**Entries:**
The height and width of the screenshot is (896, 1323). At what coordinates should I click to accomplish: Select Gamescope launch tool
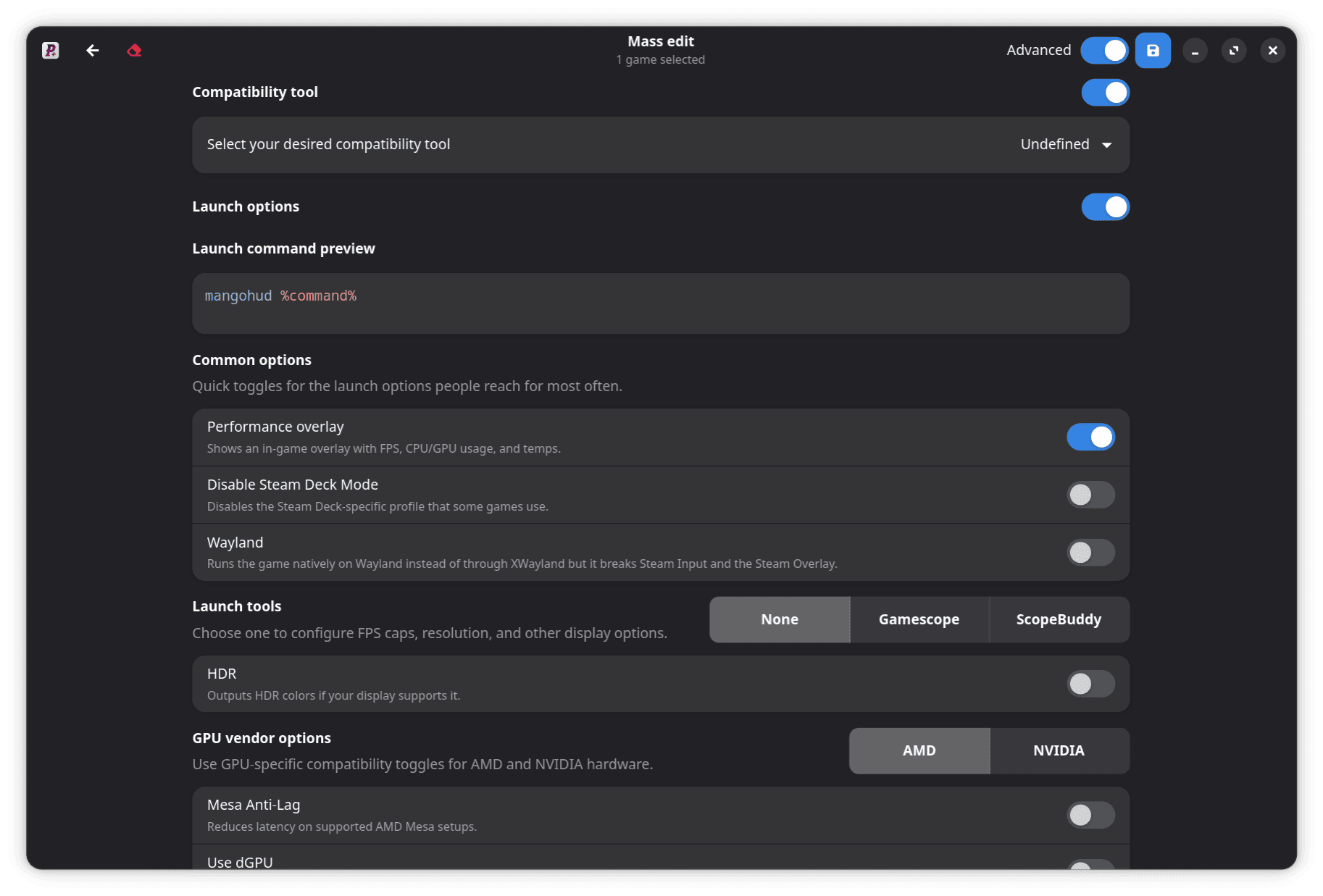click(x=919, y=619)
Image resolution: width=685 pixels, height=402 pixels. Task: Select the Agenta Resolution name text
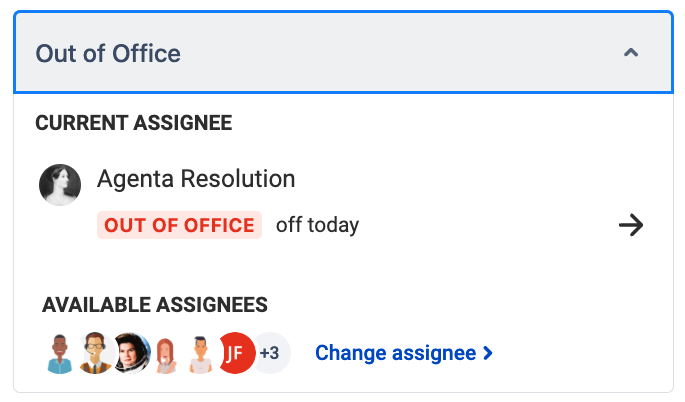(x=196, y=179)
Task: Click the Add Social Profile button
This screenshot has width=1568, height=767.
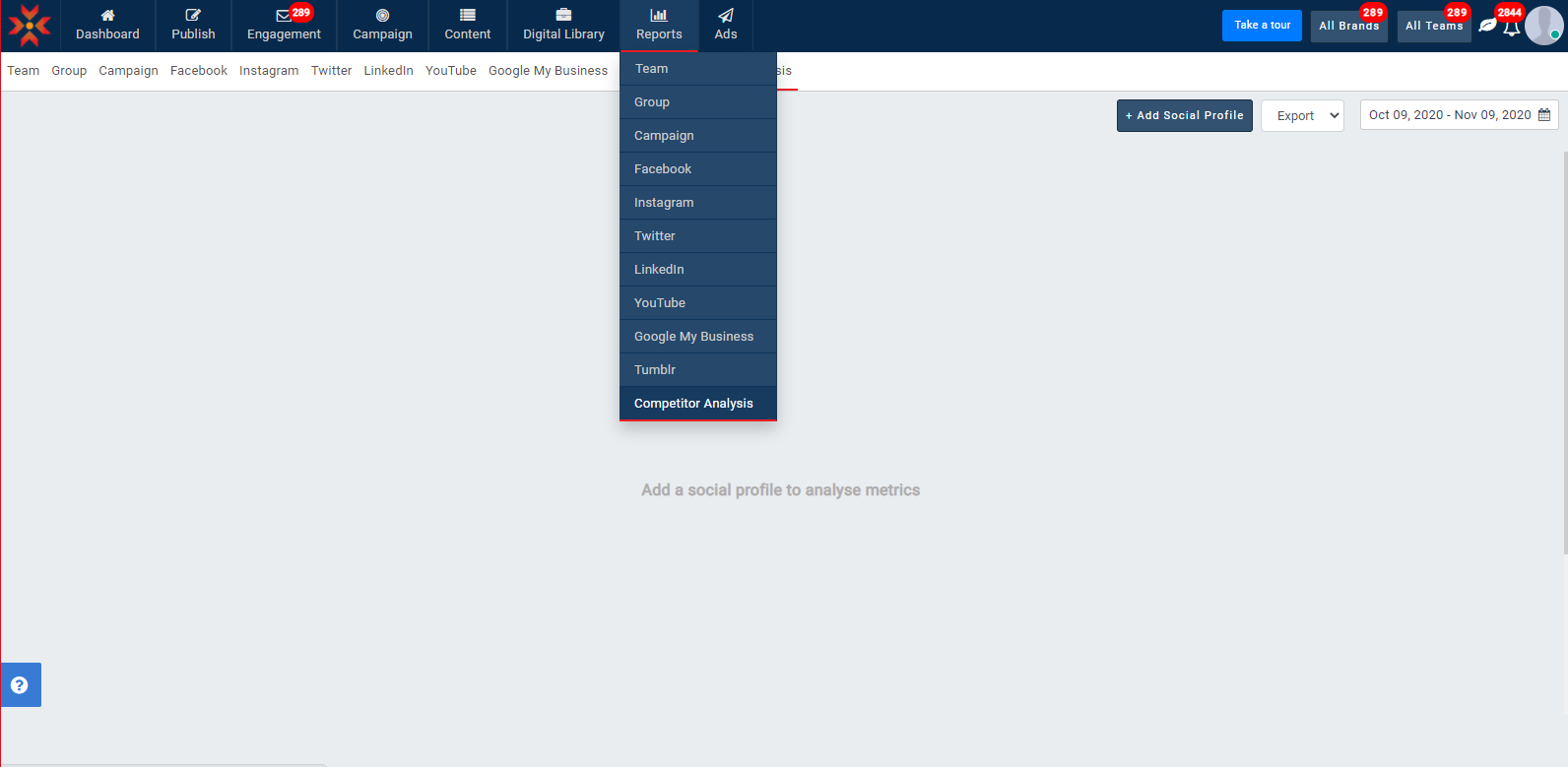Action: [x=1184, y=115]
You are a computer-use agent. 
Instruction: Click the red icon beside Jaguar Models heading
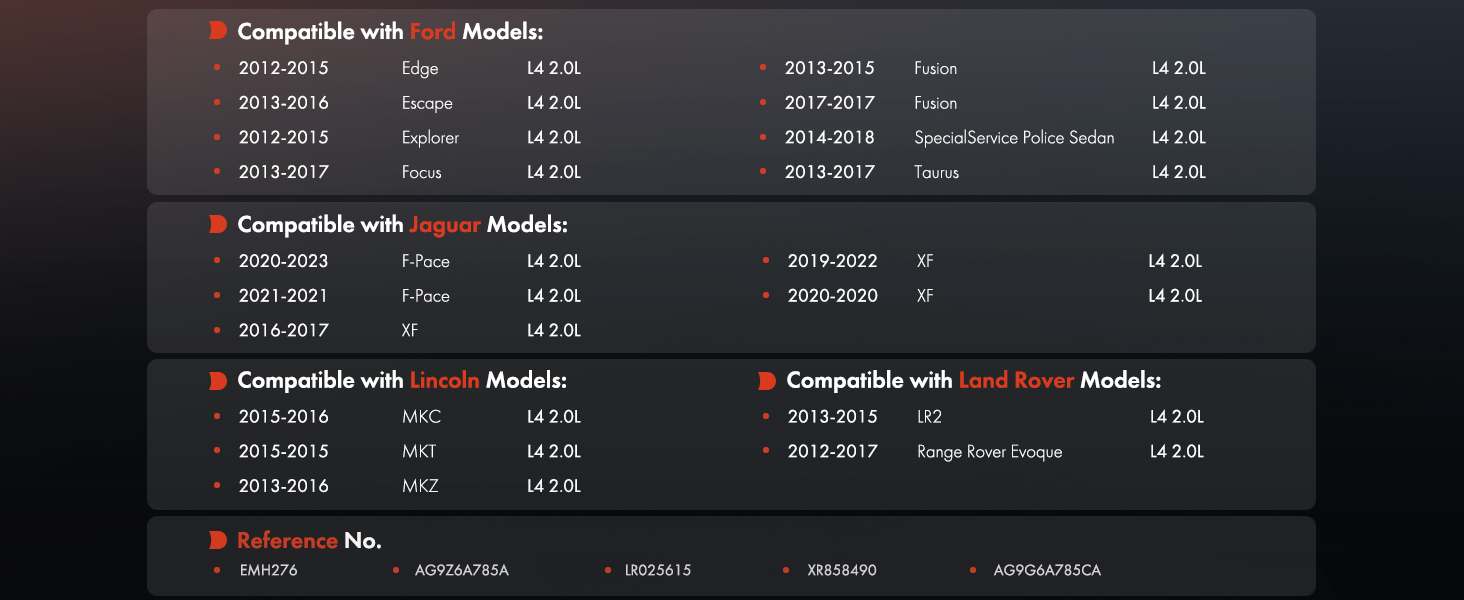(x=218, y=225)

**Requirement:** Reproduce every one of the records above word for word, leaving out the pictures.

**Expected answer:**
The height and width of the screenshot is (896, 1323). At what coordinates should I click to accomplish: Select Gamescope launch tool
click(x=919, y=619)
Image resolution: width=685 pixels, height=402 pixels. Task: Select the Agenta Resolution name text
(x=196, y=179)
Task: Click the Add Social Profile button
This screenshot has width=1568, height=767.
Action: [x=1184, y=115]
You are a computer-use agent. 
Instruction: Click the red icon beside Jaguar Models heading
(x=218, y=225)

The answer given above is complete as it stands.